Game: Vindictus is an action-dungeon-crawling hack & slash MMORPG, and a prequel to the popular MMORPG Mabinogi, so the game is known as Mabinogi: Heroes in Asia.

Release Date: KOR: 2010-01-21; NA: 2010-10-13; EU: 2011-10-05; JP: 2011-11-30; TW: 2011-12-23; AU: 2012-11-15; THA: 2015-12-02.

Developer: devCAT; Publisher: Nexon

Genre/gameplay mechanics: FTP with shop/paywall; fast-paced combat, cloth physics, and the ability to weaponize objects in the environment; players choose one of twelve gender-locked characters, each of which has different combat skills and abilities; crafting; customizable & enchantable gear; dungeon quests.

Setting: Vindictus takes place in the same Celtic-themed setting used in Mabinogi, but is placed chronologically several hundred years prior to the first game during a period of war and strife. Semi-anime fantasy world with a few historical references.

Storytelling: Straightforward. “A malevolent force shrouds the land and monsters terrorize the last bastions of humanity. All seems lost and yet one hope remains: you.” Loosely based on Celtic Mythology, the goddess Morrighan has promised that all who aid in the killing of the Formor (the enemies of the land) will go to the promised land, Erinn, the land of Paradise. The story uses a mix of traditional dialogue accompanied by still images of character portraits, along with fully animated cutscenes during certain quests and missions. Some of the quests, characters and the chapters/updates are influenced by other genres, like steampunk.

NOTE: Formoroi appear in several video games, including my K game, King Arthur: The Role-Playing Wargame, where the Formorians appear as antagonists.

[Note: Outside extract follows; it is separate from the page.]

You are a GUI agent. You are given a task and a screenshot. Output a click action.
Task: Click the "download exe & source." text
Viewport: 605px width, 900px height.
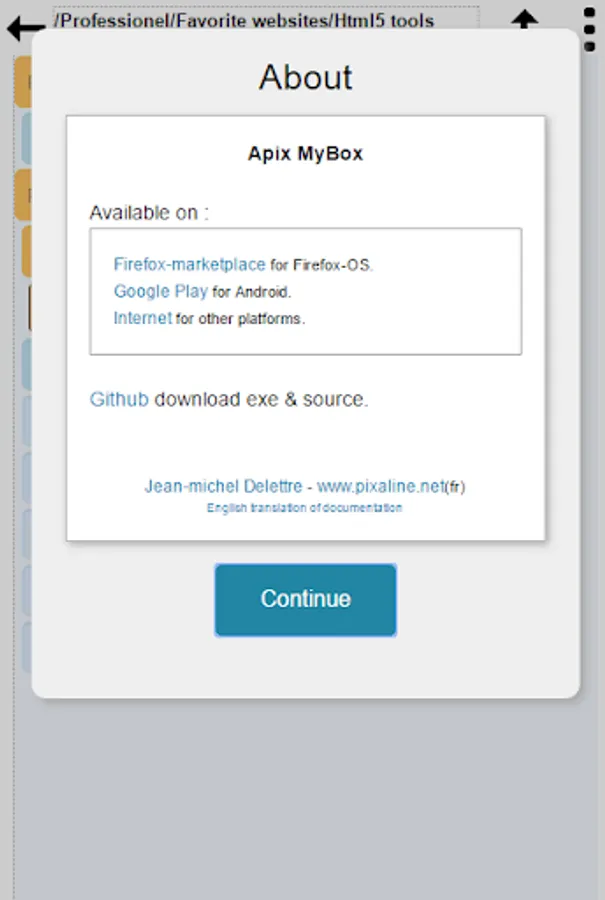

Formats: Microsoft Windows

Origins (Chronological):

  1. 2004 – Nexon released the fantasy-anime MMORPG Mabinogi. Although the name of the game is taken from the Mabinogion, a Welsh anthology of legend and some names are Welsh, the settings for the game are loosely based on Irish mythology.
  2. 12-13th centuries – The Mabinogion, compiled in Middle Welsh, covers a collection of eleven prose stories of widely different types. There is a classic hero quest, “Culhwch and Olwen“; the historic legend in “Lludd and Llefelys” glimpses a far-off age, and other tales portray a very different King Arthur from the later popular versions. The highly sophisticated complexity of the Four Branches of the Mabinogidefies categorisation.
  3. 11th century – Lebor Gabála Érenn(The Book of the Taking of Ireland) is a collection of poems and prose narratives that purports to be a history of Ireland and the Irish from the creation of the world to the Middle Ages. It tells of a series of invasions or “takings” of Ireland by a succession of peoples, the fifth of whom was the people known as the Tuatha Dé Danann (“Peoples of the Goddess Danu”), who were believed to have inhabited the island before the arrival of the Gaels, or Milesians. They faced opposition from their enemies, the Fomorians, led by Balor of the Evil Eye. Balor was eventually slain by Lug Lámfada (Lug of the Long Arm) at the second battle of Magh Tuireadh. With the arrival of the Gaels, the Tuatha Dé Danann retired underground to become the fairy people of later myth and legend.
  4. 11th century – The Fomorians are a supernatural race in Irish mythology. They are often portrayed as hostile and monstrous beings who come from the sea or underground. Later, they were portrayed as giants and sea raiders. However, their relationship with the Tuatha Dé Danann is complex and some of their members intermarry and have children. It has also been suggested that the Fomorians derive from an older group of gods who were displaced by a newer group. The Fomorians have thus been likened to the jötnar of Norse mythology.
  5. 7th – 8th centuries – The Morrígan‘s earliest narrative appearances, in which she is depicted as an individual, are in stories of the Ulster Cycle, where she has an ambiguous relationship with the hero Cú Chulainn. The Morrígan was a tripartite battle goddess of the Celts of Ancient Ireland. She was known as the Morrígan, but the different sections she was divided into were also referred to as NemainMacha, and Badb, with each representing different aspects of combat.

Vindictus01

Recommendation: Vindictus was nominated for best MMO at E3 2010 that was held at the Los Angeles Convention Center from June 14 to 17. IGN awarded Vindictus Best Free-to-Play MMO Game of 2010. Metacritic gave a score of 76 averaged from 6 critics. In their 2010 review, MMORPG.com gave it 8/10, while users gave it 7.8.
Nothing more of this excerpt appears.